(Collected data)
————

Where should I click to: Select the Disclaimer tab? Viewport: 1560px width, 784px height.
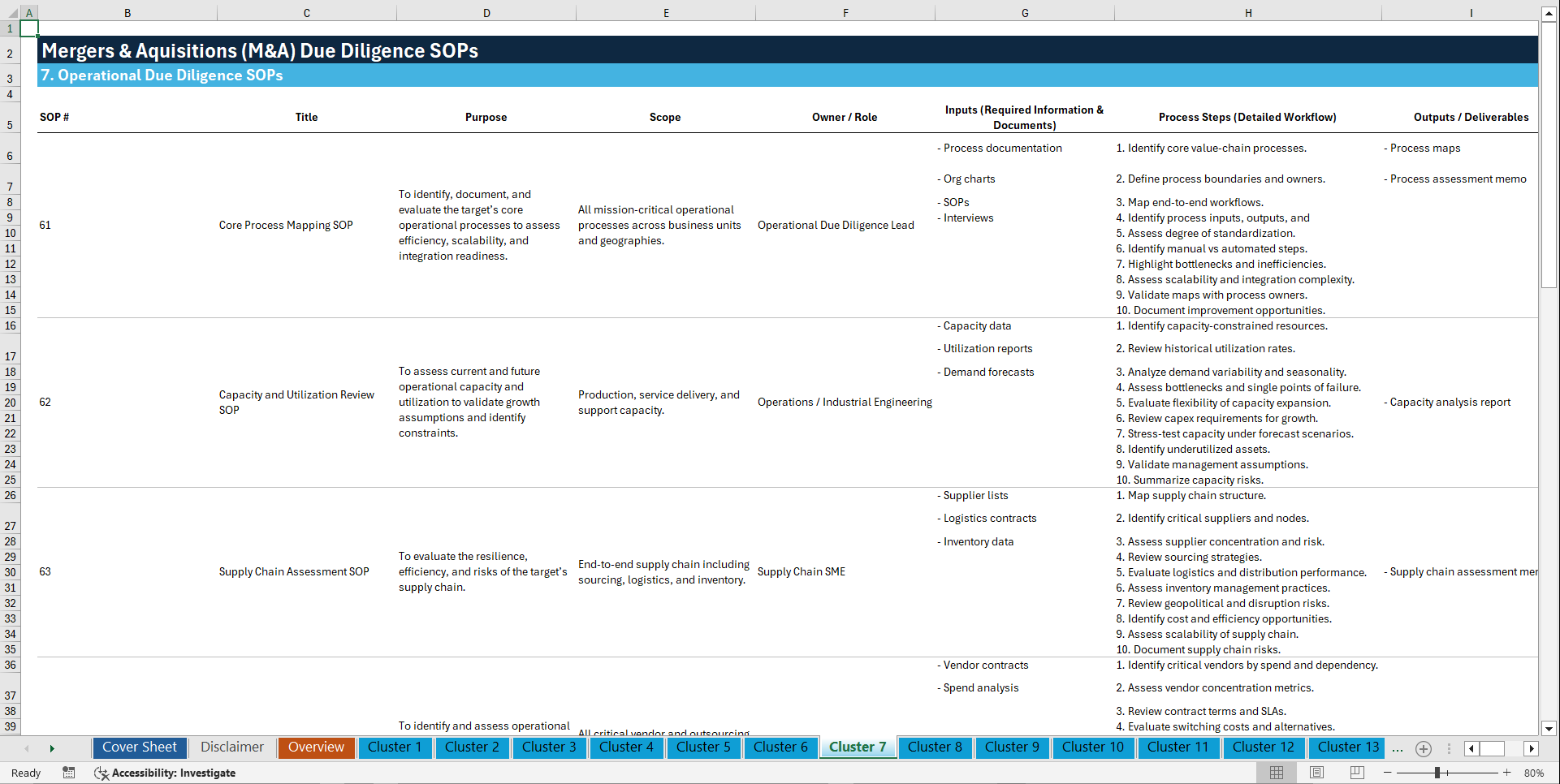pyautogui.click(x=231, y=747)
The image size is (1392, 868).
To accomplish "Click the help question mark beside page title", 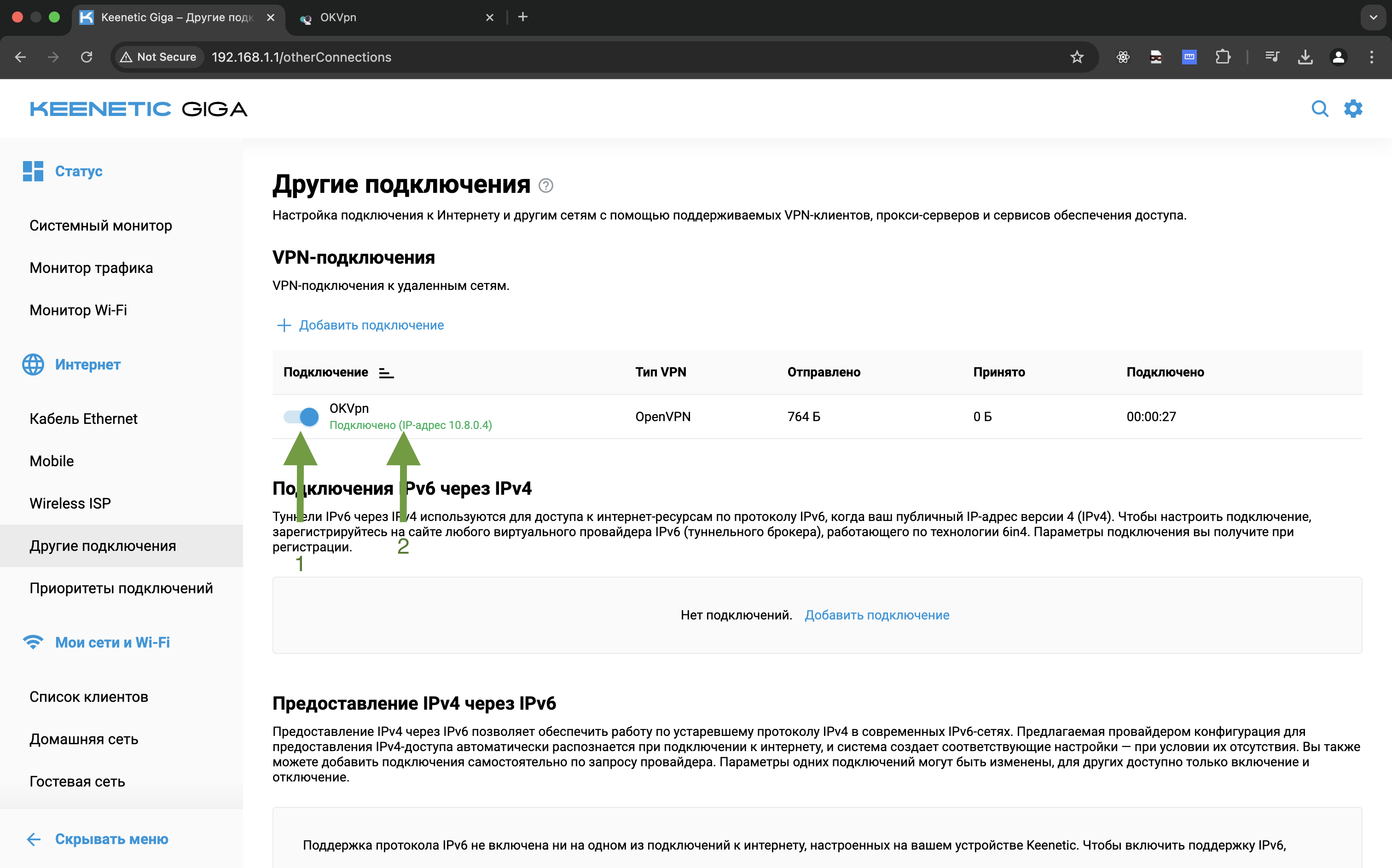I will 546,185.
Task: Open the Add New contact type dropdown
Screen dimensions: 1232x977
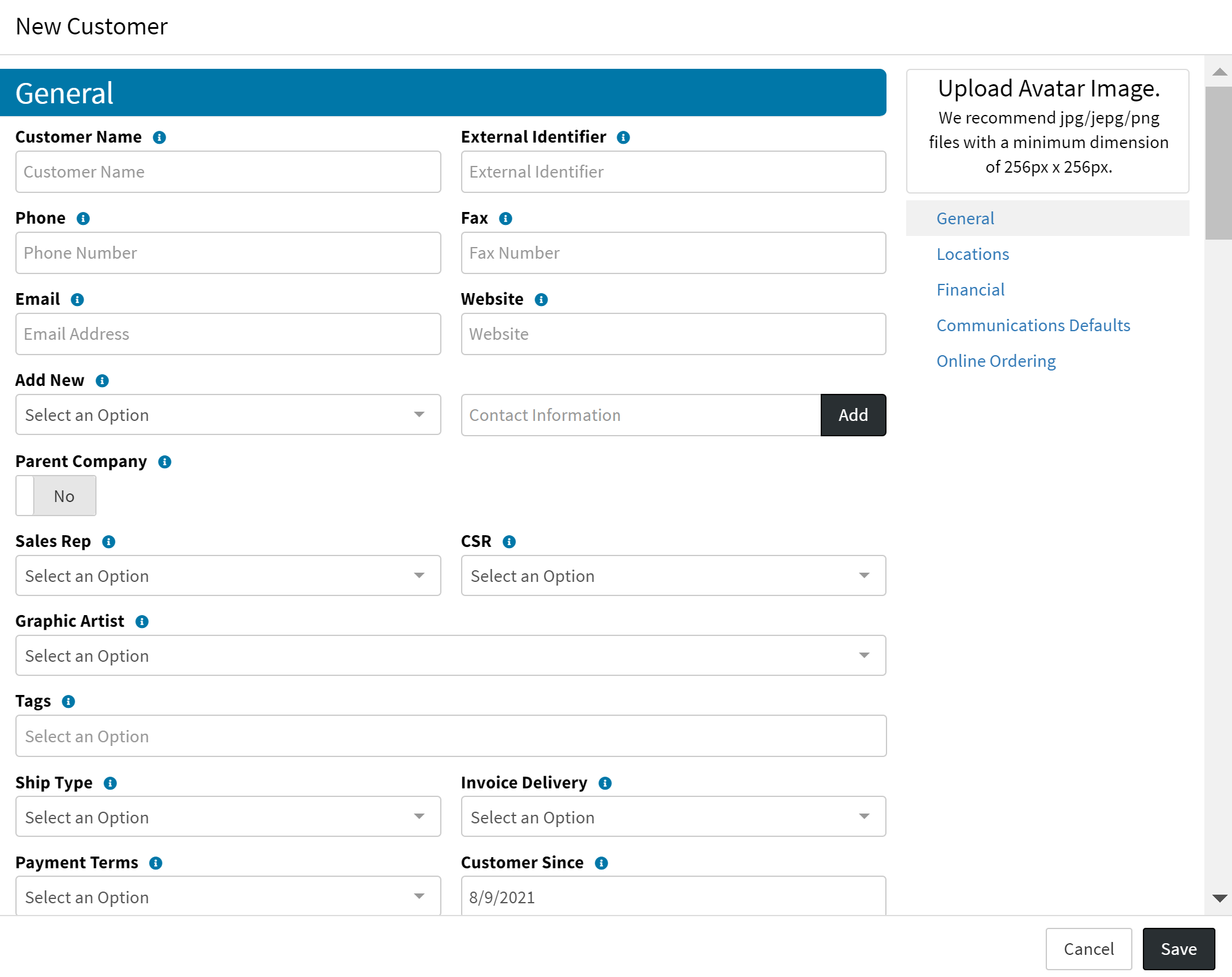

————

A word-for-word copy of the lines from the one with "Task: Open the Add New contact type dropdown" through the last line of the data above is required, with both end lines included and no pictures.

Exercise answer:
Task: Open the Add New contact type dropdown
Screen dimensions: 1232x977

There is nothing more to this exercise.